Proprio nel classico confronto sull’utilizzo degli algoritmi e delle tecnologie digitali, emerge la necessità dell’algor-etica. Neologismo di recente formulazione e già riconosciuto in bioetica.

Parlare di algor-etica significa mettere in campo l’esigenza di una elaborazione di sistemi informatici che siano in grado di rispettare alcuni principi fondamentali, come la tutela della privacy, la libertà personale e di educazione, la non discriminazione sociale, il controllo umano delle fonti delle informazioni. Dati che già oggi possono essere autonomamente “governati” da alcuni algoritmi. Questo richiede un processo che limiti la potente autonomia delle macchine (algocrazia). Come nel caso delle machine learning, sistemi che auto-apprendono o migliorano le performance in base ai dati che utilizzano. Fino ad arrivare al monopolio ovvero al possesso illimitato di dati sensibili, elaborati con algoritmi autoperfezionanti, da parte di pochi (global repository of intelligence).

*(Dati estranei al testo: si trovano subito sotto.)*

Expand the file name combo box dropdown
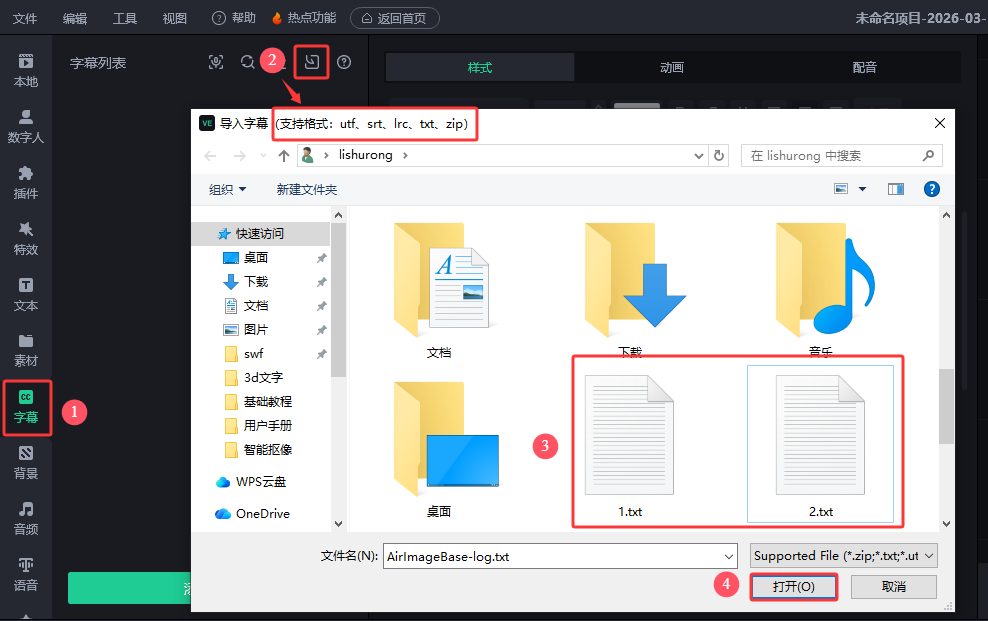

Un progetto di algor-etica richiede che siano coinvolti diverse competenze. Non solo i programmatori ma gli stessi utenti che debbono imparare a muoversi in questo nuovo ambiente culturale. Non basta, infatti, domandarsi che uso facciamo della tecnologia, ma bisogna chiederci che uso fa la tecnologia dei nostri stili di vita, delle nostre capacità e della nostra stessa personalità. Del resto, un “buon algoritmo” non è detto che sia di per sé stesso un “algoritmo buono”, cioè capace di non privarci dell’autonomia di pensiero e di spirito critico. In un’epoca in cui rischiamo di delegare alla tecnologia molti dei processi decisionali – non solo in campo diagnostico ma anche a livello economico – occorre, quindi, che si potenzino le capacità propriamente umane di governare i prodotti tecnologici che fanno parte della nostra vita quotidiana.

Appunto, governare non significa meramente contrapporsi senza una formazione e una proposta culturale correlata. Dignità della persona, giustizia, sussidiarietà e solidarietà rappresentano, ancora una volta, paradigmi di riferimento. Ciò non significa tecnofobia, vale a dire il rifiuto o la condanna delle tecnologie. Piuttosto si richiede la corretta e virtuosa comprensione sia delle modalità di applicazione sia delle correlate evoluzioni. È una visione positiva, realistica che evidenzia sì preoccupazioni in merito al pragmatismo tecnocratico ma al contempo vede nelle tecnologie un agire promettente dell’uomo.

Sono sfide inedite. Sono segni del nostro tempo che ci interpellano e che non possiamo disattendere . 

Come Papa Francesco ha recentemente richiamato, “dobbiamo lasciarci interpellare come credenti, perché la Parola e la Tradizione della fede ci aiutino a interpretare i fenomeni del nostro mondo, individuando cammini di umanizzazione, e pertanto di amorevole evangelizzazione, da percorrere insieme. Così potremo dialogare in maniera proficua con tutti coloro che sono alla ricerca dello sviluppo umano, mantenendo al centro della conoscenza e delle pratiche sociali la persona in tutte le sue dimensioni, incluse quelle spirituali. Non basta la semplice educazione all’uso corretto delle nuove tecnologie: non sono infatti strumenti neutrali, perché, come abbiamo visto, plasmano il mondo e impegnano le coscienze sul piano dei valori. C’è bisogno di un’azione educativa più ampia. Occorre creare corpi sociali intermedi che assicurino rappresentanza alla sensibilità etica degli utilizzatori e degli educatori.”